Tibbets and her husband Brian have an 11 year-old daughter, Reese, and were excited to welcome a second daughter Rowan, now eight. However, just three weeks after Rowan was born, the family was hit hard when tests came back stating Rowan had the lifelong genetic disease.
“CF to us is a very personal experience. We are real people having a very difficult situation. An important thing they tell you on diagnosis day, don’t go home and Google it. I went home and it was a frightening can of worms I opened,” Tibbets told the crowd.
“The fact we didn’t get the mental health support multiplied by all the other difficulties that come from having an infant with a chronic illness, unfortunately resulted in me being diagnosed with PTSD. I share this because a chronic illness affects the whole family. Marriages suffer, other siblings feel left out, relationships with extended family become difficult, especially if they don’t want to face the severity of what your family is facing.”
That last point can be a real problem, she added, since people neglect to say when someone is sick and the family with the chronically ill child decides to visit when they really shouldn’t.
“Since Rowan was diagnosed, she has taken over 35,000 pills, spent 50,000 hours dealing with treatments or fights about doing them, one surgery and over 300 hours spent waiting in the clinic,” Tibbets stated, noting Rowan is a healthy CF child.
“We are so proud of her.
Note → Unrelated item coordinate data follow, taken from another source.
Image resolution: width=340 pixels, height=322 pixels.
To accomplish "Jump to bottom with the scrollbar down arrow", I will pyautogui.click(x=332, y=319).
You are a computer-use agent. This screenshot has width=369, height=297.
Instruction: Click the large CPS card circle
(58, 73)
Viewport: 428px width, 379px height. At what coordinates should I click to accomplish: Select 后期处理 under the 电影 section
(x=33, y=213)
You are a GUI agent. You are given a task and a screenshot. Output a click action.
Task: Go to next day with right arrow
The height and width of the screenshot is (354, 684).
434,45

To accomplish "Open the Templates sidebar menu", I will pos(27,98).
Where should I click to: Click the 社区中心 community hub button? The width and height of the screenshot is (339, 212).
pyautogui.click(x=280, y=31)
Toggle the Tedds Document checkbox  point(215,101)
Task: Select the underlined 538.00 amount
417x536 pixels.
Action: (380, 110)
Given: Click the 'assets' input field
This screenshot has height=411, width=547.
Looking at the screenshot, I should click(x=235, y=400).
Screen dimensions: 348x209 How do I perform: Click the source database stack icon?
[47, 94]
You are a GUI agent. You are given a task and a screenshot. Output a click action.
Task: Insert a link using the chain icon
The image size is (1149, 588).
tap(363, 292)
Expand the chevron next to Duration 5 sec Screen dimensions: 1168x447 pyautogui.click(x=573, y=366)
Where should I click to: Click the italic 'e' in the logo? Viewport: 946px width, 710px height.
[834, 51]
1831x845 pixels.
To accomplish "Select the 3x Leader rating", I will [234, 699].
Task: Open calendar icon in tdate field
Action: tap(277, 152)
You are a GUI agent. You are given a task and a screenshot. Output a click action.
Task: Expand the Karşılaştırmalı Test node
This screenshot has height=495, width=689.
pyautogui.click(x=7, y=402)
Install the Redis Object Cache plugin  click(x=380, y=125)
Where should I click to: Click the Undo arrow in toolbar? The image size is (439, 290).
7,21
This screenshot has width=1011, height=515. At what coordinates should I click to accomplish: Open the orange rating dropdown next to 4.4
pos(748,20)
She doesn’t want people to know she has CF because she doesn’t like the pity or the looks she gets. That is what we call a CF silver lining — attitudes, accolades, relationships that have happened in our lives because of CF.”
The crowd also heard about what impact the funds raised will have on CF research from Kin Canada district director Rick Kuzyk. He noted the Kinsmen have supported CF research for 54 years, which has led to advances that include availability to screen newborns within days, increased median life expectancy to 53 years of age and figured out how a high protein diet with enzyme supplements have improved the lives of CF suffers.
And he added that since the Kinsmen took on CF as its national cause in 1987, the community orginization has raised more than $46 million.
During the evening, the Ponoka club announced a $4,000 donation to CF and Darren York, Ponoka Kinsmen president, stated just how pleased the club was about the success this year’s event achieved.
“This evening was really successful. With this donation, in 2018, the club has given back $30,000,” he said.
“The support we received from local businesses was tremendous and they are always great to us, providing 30 live auction items and 70 items for the silent auction. As well, what the people decide to bid and donate really means a lot.”
The overall amount raised was not available at press time.